I did write my congressman.  Just fired the e-mail away, actually.  By the way, what is it with recruiters?  They're all the same.  "Sure, let me make some calls and I'll get back with you..."  yet they never do...


----------



## P. Beck (Feb 4, 2009)

Fort Bragg SF Recruiting
Bldg 2-1120, Macomb Street
Ft. Bragg, NC 28310
COM: 910-432-1818/5083
DSN: 239-1818
FAX# 910-432-9106
POC: tony.mccarty@usarec.army.mil

Don't know for sure if the e-mail is current.  Try the phone first.


----------



## ritterk (Feb 5, 2009)

The recruiter I have is pretty good to go; however, the gunny above him is a moron.  I just found out that my package will be getting submitted, hopefully this week.  I wrote a letter to my congressman and emailed it to my recruiter and he sent it up his chain of command which really got things moving for me.  Keep me posted on how things are working out for you in regards to coming back into the Marines.


----------



## ComingBack (Apr 8, 2009)

Okay guys, does anyone know how hard, or easy, it is to go from NG to active duty as an 18(insert letter)?  Thanks again for all the help.


----------



## 104TN (Apr 9, 2009)

The reason recruiters don't jump at signing up prior service guys is because they require a ton more paperwork and don't count towards quota.


----------

_SUPPLIED RECORDS_.
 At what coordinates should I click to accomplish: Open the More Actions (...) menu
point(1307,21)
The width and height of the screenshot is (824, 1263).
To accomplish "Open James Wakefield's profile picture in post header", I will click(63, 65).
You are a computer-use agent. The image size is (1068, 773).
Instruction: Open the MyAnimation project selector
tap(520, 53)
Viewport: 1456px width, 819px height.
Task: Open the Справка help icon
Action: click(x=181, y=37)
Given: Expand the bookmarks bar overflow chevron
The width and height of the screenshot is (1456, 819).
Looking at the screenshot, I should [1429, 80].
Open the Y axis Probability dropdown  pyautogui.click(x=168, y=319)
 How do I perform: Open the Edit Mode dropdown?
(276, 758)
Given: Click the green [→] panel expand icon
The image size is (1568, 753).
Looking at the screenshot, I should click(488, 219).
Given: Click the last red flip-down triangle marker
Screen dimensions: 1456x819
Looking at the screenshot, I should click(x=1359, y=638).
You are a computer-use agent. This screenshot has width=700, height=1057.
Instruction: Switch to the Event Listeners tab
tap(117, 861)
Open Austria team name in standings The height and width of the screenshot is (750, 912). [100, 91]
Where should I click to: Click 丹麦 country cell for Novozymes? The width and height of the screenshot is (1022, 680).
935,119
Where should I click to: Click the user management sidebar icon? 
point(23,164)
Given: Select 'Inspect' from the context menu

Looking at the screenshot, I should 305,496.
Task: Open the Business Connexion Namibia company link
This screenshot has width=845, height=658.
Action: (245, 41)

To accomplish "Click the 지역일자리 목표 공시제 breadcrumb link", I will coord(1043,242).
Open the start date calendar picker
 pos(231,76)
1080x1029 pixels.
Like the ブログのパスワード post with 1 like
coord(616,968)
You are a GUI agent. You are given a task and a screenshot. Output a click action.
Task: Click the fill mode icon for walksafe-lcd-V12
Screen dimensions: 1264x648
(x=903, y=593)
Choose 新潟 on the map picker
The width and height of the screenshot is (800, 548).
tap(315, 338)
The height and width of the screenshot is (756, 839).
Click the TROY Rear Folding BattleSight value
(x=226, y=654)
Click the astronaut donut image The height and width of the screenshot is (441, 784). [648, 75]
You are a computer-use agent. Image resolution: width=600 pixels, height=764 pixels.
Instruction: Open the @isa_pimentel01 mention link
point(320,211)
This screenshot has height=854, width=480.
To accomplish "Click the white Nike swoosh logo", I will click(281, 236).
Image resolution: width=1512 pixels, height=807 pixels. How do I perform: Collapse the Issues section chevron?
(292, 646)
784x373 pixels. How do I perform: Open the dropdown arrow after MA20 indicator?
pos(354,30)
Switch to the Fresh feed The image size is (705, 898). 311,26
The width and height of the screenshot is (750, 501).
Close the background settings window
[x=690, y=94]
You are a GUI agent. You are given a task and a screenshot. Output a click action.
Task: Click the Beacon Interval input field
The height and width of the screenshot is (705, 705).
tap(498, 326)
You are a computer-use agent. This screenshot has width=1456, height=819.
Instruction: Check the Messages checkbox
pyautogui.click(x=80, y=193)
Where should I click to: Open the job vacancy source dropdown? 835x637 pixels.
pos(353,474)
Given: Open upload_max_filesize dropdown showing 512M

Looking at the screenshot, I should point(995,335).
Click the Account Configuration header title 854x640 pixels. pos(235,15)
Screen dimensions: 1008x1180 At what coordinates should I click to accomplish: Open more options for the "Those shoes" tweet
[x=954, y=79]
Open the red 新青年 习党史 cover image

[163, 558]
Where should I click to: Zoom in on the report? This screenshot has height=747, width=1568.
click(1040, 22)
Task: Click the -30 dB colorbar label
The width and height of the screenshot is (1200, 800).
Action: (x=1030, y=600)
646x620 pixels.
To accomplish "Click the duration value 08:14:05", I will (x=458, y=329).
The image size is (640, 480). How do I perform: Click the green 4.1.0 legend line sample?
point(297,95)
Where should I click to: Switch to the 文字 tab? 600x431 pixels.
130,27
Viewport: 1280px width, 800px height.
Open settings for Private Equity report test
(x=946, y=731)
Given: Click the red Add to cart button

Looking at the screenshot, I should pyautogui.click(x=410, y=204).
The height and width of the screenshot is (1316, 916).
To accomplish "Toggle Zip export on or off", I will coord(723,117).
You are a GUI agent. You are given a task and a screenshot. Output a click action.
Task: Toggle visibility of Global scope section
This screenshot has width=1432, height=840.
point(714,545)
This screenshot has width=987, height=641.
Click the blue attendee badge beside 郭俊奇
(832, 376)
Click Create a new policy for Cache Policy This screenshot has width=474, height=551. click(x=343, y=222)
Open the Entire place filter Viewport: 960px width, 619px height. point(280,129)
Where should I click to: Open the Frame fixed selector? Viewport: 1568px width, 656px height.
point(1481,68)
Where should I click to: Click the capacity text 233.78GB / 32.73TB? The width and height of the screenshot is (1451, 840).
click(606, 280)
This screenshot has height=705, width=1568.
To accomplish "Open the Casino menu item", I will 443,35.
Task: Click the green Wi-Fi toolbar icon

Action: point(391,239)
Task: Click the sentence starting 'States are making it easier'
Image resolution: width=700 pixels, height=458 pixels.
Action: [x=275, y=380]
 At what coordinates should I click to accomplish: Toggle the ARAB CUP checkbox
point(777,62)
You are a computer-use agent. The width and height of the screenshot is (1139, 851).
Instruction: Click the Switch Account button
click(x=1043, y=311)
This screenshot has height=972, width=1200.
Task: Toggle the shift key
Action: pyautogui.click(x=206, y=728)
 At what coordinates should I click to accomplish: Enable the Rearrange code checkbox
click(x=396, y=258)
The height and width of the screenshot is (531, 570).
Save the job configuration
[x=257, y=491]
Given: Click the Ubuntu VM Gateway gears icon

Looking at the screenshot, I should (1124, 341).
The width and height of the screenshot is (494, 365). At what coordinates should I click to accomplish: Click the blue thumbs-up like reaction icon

_EXERCISES TO COMPLETE_.
[1] In the recruiting thread, what reason is given for recruiters not jumping at signing up prior service guys?
[2] List the username at the top of each dated post in the recruiting thread.

_REPLIES_.
[1] They require a ton more paperwork and don't count towards quota.

[2] P. Beck, ritterk, ComingBack, 104TN